§ **Requirement**
Swap "Viewport" for "Display area" everywhere in the listing below, leaving everything else unchanged.

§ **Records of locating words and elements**
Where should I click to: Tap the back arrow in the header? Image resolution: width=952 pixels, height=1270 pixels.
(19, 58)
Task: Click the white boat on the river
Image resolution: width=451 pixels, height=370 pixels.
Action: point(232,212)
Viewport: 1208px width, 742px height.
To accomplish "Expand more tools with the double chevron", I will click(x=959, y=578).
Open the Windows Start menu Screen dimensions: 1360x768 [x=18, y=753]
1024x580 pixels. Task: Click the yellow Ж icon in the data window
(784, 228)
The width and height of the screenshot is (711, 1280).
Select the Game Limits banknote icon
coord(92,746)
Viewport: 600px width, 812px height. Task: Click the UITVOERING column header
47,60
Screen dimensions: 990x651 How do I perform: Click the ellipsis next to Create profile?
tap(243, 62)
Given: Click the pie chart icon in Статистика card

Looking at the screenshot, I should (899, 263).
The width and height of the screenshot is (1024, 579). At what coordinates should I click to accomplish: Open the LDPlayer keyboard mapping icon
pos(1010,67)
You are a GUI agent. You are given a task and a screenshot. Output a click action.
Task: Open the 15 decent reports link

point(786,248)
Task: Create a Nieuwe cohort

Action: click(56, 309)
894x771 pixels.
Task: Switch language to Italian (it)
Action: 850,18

§ **Written answer**
Where should I click to: Tap the back arrow in the header? Image resolution: width=952 pixels, height=1270 pixels.
(19, 58)
Task: Click the white boat on the river
Image resolution: width=451 pixels, height=370 pixels.
Action: point(232,212)
Display area: 1208px width, 742px height.
To accomplish "Expand more tools with the double chevron", I will click(x=959, y=578).
Open the Windows Start menu Screen dimensions: 1360x768 [x=18, y=753]
1024x580 pixels. Task: Click the yellow Ж icon in the data window
(784, 228)
The width and height of the screenshot is (711, 1280).
Select the Game Limits banknote icon
coord(92,746)
Display area: 600px width, 812px height. Task: Click the UITVOERING column header
47,60
Screen dimensions: 990x651 How do I perform: Click the ellipsis next to Create profile?
tap(243, 62)
Given: Click the pie chart icon in Статистика card

Looking at the screenshot, I should (899, 263).
The width and height of the screenshot is (1024, 579). At what coordinates should I click to accomplish: Open the LDPlayer keyboard mapping icon
pos(1010,67)
You are a GUI agent. You are given a task and a screenshot. Output a click action.
Task: Open the 15 decent reports link

point(786,248)
Task: Create a Nieuwe cohort

Action: click(56, 309)
894x771 pixels.
Task: Switch language to Italian (it)
Action: 850,18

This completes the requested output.